→ Work request
Please return each of the entries that follow, unchanged in every word.

→ Exercise materials
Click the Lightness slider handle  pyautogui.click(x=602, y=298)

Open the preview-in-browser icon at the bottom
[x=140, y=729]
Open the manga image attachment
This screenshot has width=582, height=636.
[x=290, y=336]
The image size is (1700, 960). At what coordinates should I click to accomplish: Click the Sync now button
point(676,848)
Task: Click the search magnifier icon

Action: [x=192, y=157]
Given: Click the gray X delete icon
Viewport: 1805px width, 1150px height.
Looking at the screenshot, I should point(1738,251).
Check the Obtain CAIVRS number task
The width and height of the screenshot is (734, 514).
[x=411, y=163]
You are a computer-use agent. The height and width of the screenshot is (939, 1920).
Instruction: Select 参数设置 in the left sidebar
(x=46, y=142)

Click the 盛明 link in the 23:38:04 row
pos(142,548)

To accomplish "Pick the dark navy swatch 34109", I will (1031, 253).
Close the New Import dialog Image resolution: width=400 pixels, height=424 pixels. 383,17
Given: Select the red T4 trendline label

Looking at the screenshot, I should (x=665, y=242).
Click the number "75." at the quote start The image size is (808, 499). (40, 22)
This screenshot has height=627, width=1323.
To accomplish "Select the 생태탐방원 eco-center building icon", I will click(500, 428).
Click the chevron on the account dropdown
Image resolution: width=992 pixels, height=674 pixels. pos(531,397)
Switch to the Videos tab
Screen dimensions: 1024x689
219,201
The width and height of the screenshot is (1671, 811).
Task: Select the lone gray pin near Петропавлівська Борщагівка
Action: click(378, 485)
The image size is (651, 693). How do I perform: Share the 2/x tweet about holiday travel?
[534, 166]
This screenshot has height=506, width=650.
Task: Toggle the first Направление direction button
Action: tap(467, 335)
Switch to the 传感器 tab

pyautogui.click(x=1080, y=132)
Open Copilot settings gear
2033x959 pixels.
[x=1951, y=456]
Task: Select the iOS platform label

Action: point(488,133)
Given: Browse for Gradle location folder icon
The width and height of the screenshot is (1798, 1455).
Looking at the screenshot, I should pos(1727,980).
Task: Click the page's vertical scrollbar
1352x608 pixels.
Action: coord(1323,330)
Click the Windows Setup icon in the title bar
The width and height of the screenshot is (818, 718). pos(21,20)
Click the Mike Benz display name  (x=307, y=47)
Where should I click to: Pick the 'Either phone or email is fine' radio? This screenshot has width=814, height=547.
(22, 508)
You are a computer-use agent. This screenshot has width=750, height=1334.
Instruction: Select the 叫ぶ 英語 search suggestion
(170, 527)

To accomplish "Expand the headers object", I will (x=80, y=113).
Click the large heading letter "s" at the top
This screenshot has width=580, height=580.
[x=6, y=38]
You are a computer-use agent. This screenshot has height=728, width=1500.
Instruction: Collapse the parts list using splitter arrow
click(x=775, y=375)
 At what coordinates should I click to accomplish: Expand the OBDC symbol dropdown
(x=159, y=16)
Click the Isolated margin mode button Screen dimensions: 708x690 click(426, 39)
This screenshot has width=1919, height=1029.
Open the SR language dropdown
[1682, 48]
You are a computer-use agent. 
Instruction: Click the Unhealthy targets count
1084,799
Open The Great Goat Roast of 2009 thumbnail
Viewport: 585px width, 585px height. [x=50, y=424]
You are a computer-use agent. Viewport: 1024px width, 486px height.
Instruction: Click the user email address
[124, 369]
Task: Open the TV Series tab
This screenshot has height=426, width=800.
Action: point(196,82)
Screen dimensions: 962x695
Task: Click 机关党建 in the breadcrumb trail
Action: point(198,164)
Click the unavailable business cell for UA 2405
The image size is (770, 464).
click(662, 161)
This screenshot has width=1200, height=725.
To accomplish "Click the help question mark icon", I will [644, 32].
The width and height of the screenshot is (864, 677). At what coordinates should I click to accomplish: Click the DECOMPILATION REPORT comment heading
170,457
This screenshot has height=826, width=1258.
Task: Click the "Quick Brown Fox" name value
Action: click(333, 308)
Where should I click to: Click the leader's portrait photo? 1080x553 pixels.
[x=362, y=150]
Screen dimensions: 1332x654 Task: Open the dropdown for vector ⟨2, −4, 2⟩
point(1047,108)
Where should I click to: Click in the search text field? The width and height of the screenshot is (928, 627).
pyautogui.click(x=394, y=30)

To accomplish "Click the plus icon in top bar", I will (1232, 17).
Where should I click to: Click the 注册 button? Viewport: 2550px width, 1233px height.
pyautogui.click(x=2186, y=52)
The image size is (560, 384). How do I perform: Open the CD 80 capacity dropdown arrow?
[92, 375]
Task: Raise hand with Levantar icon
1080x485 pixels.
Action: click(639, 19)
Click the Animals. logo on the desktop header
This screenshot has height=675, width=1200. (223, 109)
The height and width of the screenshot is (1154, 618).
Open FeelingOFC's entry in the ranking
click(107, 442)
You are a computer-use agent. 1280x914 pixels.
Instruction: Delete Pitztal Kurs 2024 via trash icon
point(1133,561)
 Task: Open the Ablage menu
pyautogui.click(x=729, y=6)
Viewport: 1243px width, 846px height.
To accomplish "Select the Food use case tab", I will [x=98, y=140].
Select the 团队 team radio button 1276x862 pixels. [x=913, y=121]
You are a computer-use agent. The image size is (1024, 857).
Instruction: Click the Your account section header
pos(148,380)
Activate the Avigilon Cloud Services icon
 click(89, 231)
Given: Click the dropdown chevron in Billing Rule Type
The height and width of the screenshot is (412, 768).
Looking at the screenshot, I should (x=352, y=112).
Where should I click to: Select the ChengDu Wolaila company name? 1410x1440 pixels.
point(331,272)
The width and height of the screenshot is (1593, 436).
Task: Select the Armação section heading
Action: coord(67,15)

→ Response below
Click the Lightness slider handle  pyautogui.click(x=602, y=298)

Open the preview-in-browser icon at the bottom
[x=140, y=729]
Open the manga image attachment
This screenshot has width=582, height=636.
[x=290, y=336]
The image size is (1700, 960). At what coordinates should I click to accomplish: Click the Sync now button
point(676,848)
Task: Click the search magnifier icon

Action: [x=192, y=157]
Given: Click the gray X delete icon
Viewport: 1805px width, 1150px height.
Looking at the screenshot, I should point(1738,251).
Check the Obtain CAIVRS number task
The width and height of the screenshot is (734, 514).
[x=411, y=163]
You are a computer-use agent. The height and width of the screenshot is (939, 1920).
Instruction: Select 参数设置 in the left sidebar
(x=46, y=142)

Click the 盛明 link in the 23:38:04 row
pos(142,548)

To accomplish "Pick the dark navy swatch 34109", I will (1031, 253).
Close the New Import dialog Image resolution: width=400 pixels, height=424 pixels. 383,17
Given: Select the red T4 trendline label

Looking at the screenshot, I should (x=665, y=242).
Click the number "75." at the quote start The image size is (808, 499). (40, 22)
This screenshot has height=627, width=1323.
To accomplish "Select the 생태탐방원 eco-center building icon", I will click(500, 428).
Click the chevron on the account dropdown
Image resolution: width=992 pixels, height=674 pixels. pos(531,397)
Switch to the Videos tab
Screen dimensions: 1024x689
219,201
The width and height of the screenshot is (1671, 811).
Task: Select the lone gray pin near Петропавлівська Борщагівка
Action: click(378, 485)
The image size is (651, 693). How do I perform: Share the 2/x tweet about holiday travel?
[534, 166]
This screenshot has height=506, width=650.
Task: Toggle the first Направление direction button
Action: tap(467, 335)
Switch to the 传感器 tab

pyautogui.click(x=1080, y=132)
Open Copilot settings gear
2033x959 pixels.
[x=1951, y=456]
Task: Select the iOS platform label

Action: point(488,133)
Given: Browse for Gradle location folder icon
The width and height of the screenshot is (1798, 1455).
Looking at the screenshot, I should pos(1727,980).
Task: Click the page's vertical scrollbar
1352x608 pixels.
Action: coord(1323,330)
Click the Windows Setup icon in the title bar
The width and height of the screenshot is (818, 718). pos(21,20)
Click the Mike Benz display name  (x=307, y=47)
Where should I click to: Pick the 'Either phone or email is fine' radio? This screenshot has width=814, height=547.
(22, 508)
You are a computer-use agent. This screenshot has width=750, height=1334.
Instruction: Select the 叫ぶ 英語 search suggestion
(170, 527)

To accomplish "Expand the headers object", I will (x=80, y=113).
Click the large heading letter "s" at the top
This screenshot has width=580, height=580.
[x=6, y=38]
You are a computer-use agent. This screenshot has height=728, width=1500.
Instruction: Collapse the parts list using splitter arrow
click(x=775, y=375)
 At what coordinates should I click to accomplish: Expand the OBDC symbol dropdown
(x=159, y=16)
Click the Isolated margin mode button Screen dimensions: 708x690 click(426, 39)
This screenshot has width=1919, height=1029.
Open the SR language dropdown
[1682, 48]
You are a computer-use agent. 
Instruction: Click the Unhealthy targets count
1084,799
Open The Great Goat Roast of 2009 thumbnail
Viewport: 585px width, 585px height. [x=50, y=424]
You are a computer-use agent. Viewport: 1024px width, 486px height.
Instruction: Click the user email address
[124, 369]
Task: Open the TV Series tab
This screenshot has height=426, width=800.
Action: point(196,82)
Screen dimensions: 962x695
Task: Click 机关党建 in the breadcrumb trail
Action: point(198,164)
Click the unavailable business cell for UA 2405
The image size is (770, 464).
click(662, 161)
This screenshot has width=1200, height=725.
To accomplish "Click the help question mark icon", I will [644, 32].
The width and height of the screenshot is (864, 677). At what coordinates should I click to accomplish: Click the DECOMPILATION REPORT comment heading
170,457
This screenshot has height=826, width=1258.
Task: Click the "Quick Brown Fox" name value
Action: click(333, 308)
Where should I click to: Click the leader's portrait photo? 1080x553 pixels.
[x=362, y=150]
Screen dimensions: 1332x654 Task: Open the dropdown for vector ⟨2, −4, 2⟩
point(1047,108)
Where should I click to: Click in the search text field? The width and height of the screenshot is (928, 627).
pyautogui.click(x=394, y=30)

To accomplish "Click the plus icon in top bar", I will (1232, 17).
Where should I click to: Click the 注册 button? Viewport: 2550px width, 1233px height.
pyautogui.click(x=2186, y=52)
The image size is (560, 384). How do I perform: Open the CD 80 capacity dropdown arrow?
[92, 375]
Task: Raise hand with Levantar icon
1080x485 pixels.
Action: click(639, 19)
Click the Animals. logo on the desktop header
This screenshot has height=675, width=1200. (223, 109)
The height and width of the screenshot is (1154, 618).
Open FeelingOFC's entry in the ranking
click(107, 442)
You are a computer-use agent. 1280x914 pixels.
Instruction: Delete Pitztal Kurs 2024 via trash icon
point(1133,561)
 Task: Open the Ablage menu
pyautogui.click(x=729, y=6)
Viewport: 1243px width, 846px height.
To accomplish "Select the Food use case tab", I will [x=98, y=140].
Select the 团队 team radio button 1276x862 pixels. [x=913, y=121]
You are a computer-use agent. The image size is (1024, 857).
Instruction: Click the Your account section header
pos(148,380)
Activate the Avigilon Cloud Services icon
 click(89, 231)
Given: Click the dropdown chevron in Billing Rule Type
The height and width of the screenshot is (412, 768).
Looking at the screenshot, I should (x=352, y=112).
Where should I click to: Select the ChengDu Wolaila company name? 1410x1440 pixels.
point(331,272)
The width and height of the screenshot is (1593, 436).
Task: Select the Armação section heading
Action: coord(67,15)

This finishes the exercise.